RECORD SET ->
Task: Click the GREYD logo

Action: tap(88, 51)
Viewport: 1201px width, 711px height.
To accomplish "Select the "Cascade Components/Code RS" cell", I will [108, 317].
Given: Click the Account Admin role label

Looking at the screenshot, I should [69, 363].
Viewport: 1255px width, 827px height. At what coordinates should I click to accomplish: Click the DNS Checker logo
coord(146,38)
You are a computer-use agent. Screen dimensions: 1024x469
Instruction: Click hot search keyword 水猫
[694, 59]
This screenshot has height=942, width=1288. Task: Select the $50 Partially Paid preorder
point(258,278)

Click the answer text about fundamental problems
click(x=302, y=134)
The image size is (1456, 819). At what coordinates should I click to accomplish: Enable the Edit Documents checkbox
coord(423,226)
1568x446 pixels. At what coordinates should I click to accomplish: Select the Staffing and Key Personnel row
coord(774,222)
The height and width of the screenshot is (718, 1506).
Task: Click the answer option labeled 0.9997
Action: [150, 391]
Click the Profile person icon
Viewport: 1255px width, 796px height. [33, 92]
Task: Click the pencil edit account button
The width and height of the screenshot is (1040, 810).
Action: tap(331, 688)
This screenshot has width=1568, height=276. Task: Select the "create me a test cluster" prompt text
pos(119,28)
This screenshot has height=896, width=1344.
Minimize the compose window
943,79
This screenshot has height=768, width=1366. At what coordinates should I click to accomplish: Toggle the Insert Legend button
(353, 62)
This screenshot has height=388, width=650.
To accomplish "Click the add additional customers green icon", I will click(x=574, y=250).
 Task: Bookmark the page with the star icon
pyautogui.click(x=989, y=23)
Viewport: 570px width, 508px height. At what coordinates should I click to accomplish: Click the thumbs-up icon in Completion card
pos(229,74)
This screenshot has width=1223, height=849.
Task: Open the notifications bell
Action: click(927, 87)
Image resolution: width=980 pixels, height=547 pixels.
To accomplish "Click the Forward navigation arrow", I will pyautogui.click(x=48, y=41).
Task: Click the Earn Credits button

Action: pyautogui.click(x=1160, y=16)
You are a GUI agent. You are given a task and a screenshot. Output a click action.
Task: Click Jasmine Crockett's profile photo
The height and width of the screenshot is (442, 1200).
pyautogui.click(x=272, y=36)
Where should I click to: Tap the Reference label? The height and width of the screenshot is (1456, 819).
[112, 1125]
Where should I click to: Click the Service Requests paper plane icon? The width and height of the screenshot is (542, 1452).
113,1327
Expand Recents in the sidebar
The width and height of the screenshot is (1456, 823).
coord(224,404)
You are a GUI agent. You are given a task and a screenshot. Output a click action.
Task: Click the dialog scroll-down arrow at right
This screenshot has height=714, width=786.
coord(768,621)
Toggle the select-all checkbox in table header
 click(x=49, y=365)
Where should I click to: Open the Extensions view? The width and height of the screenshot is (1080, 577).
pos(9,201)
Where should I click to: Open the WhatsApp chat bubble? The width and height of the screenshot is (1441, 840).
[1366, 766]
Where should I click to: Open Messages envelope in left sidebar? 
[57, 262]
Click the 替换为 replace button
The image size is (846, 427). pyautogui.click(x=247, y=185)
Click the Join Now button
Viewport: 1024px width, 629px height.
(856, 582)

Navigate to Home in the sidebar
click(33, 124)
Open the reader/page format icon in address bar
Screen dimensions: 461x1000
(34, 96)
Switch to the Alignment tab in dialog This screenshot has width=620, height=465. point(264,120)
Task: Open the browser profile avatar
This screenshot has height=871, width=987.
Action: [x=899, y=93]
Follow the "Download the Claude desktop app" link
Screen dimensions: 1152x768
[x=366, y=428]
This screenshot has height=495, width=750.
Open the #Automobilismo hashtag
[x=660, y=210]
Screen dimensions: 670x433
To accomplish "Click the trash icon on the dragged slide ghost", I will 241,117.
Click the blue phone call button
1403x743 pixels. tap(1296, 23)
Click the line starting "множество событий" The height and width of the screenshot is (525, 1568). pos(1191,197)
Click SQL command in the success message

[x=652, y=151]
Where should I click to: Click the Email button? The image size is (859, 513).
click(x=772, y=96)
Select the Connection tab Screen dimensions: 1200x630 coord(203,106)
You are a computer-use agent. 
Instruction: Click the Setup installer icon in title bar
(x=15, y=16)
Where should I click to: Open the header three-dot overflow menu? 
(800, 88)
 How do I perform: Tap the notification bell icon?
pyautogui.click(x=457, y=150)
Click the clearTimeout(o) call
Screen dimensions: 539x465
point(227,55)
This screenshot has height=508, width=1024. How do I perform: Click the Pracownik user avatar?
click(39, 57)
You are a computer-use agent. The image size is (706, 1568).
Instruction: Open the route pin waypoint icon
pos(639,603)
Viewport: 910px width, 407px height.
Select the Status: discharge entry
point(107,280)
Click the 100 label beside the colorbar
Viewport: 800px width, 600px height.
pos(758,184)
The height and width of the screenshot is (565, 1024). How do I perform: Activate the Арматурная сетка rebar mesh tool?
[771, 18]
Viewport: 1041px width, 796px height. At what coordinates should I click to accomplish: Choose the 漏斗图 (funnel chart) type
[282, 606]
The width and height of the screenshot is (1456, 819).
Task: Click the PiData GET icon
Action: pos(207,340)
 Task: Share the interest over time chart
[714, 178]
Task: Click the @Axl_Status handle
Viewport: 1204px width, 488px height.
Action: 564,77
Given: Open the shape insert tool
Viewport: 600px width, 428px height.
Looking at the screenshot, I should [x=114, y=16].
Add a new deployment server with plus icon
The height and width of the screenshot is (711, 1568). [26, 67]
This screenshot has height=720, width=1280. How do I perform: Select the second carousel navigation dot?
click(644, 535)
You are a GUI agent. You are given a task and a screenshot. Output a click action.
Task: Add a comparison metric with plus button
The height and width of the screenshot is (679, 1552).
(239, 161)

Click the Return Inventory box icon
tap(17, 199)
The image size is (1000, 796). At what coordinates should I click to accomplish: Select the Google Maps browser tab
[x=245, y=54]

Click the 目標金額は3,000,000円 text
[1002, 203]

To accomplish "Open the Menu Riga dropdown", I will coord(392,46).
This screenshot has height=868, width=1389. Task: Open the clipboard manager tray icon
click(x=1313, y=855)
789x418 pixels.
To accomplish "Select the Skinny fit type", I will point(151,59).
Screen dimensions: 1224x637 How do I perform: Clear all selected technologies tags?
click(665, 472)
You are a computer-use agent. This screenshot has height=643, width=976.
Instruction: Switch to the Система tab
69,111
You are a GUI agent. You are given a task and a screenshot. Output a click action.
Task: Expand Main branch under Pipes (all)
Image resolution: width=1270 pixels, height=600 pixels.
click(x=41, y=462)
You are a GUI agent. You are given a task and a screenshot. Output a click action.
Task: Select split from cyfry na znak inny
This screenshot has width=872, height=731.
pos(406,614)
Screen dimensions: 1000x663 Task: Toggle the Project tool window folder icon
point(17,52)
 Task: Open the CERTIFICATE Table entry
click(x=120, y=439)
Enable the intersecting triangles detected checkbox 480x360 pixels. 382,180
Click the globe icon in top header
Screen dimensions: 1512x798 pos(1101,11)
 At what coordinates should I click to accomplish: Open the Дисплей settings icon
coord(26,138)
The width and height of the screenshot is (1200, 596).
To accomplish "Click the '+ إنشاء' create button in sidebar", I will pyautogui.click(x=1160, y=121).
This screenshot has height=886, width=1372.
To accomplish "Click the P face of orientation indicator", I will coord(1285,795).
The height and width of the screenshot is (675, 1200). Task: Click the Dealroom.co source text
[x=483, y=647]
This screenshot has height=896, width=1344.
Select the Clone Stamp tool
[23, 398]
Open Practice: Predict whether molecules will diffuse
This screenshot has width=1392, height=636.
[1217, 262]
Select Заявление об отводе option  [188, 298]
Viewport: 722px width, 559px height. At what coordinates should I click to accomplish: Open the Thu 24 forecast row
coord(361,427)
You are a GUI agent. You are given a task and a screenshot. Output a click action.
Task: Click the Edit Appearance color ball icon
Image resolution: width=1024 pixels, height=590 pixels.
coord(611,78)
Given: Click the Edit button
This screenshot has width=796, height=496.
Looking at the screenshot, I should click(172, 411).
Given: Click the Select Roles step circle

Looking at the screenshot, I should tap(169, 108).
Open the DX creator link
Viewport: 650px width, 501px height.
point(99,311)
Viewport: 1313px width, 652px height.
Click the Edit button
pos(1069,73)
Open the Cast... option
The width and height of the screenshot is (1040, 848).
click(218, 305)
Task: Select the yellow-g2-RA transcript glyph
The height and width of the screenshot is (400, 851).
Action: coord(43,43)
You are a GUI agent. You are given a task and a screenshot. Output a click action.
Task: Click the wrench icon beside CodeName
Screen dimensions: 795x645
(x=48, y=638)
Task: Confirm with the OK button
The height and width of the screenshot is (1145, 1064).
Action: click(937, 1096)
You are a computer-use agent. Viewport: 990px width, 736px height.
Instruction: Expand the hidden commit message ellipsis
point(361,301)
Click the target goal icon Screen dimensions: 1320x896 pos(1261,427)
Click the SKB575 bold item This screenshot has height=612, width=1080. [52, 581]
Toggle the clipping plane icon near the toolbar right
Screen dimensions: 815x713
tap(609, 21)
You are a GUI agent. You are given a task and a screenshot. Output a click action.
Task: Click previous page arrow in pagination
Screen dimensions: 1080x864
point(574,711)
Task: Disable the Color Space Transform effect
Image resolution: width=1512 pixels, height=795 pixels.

INSTRUCTIONS TO FOLLOW ->
Find where the line with "The width and height of the screenshot is (1040, 848)." sits in the material above, then copy exactly from it through the line with "Task: Confirm with the OK button". Add no other line.

OUTPUT FOR THIS EXERCISE ->
The width and height of the screenshot is (1040, 848).
click(218, 305)
Task: Select the yellow-g2-RA transcript glyph
The height and width of the screenshot is (400, 851).
Action: coord(43,43)
You are a GUI agent. You are given a task and a screenshot. Output a click action.
Task: Click the wrench icon beside CodeName
Screen dimensions: 795x645
(x=48, y=638)
Task: Confirm with the OK button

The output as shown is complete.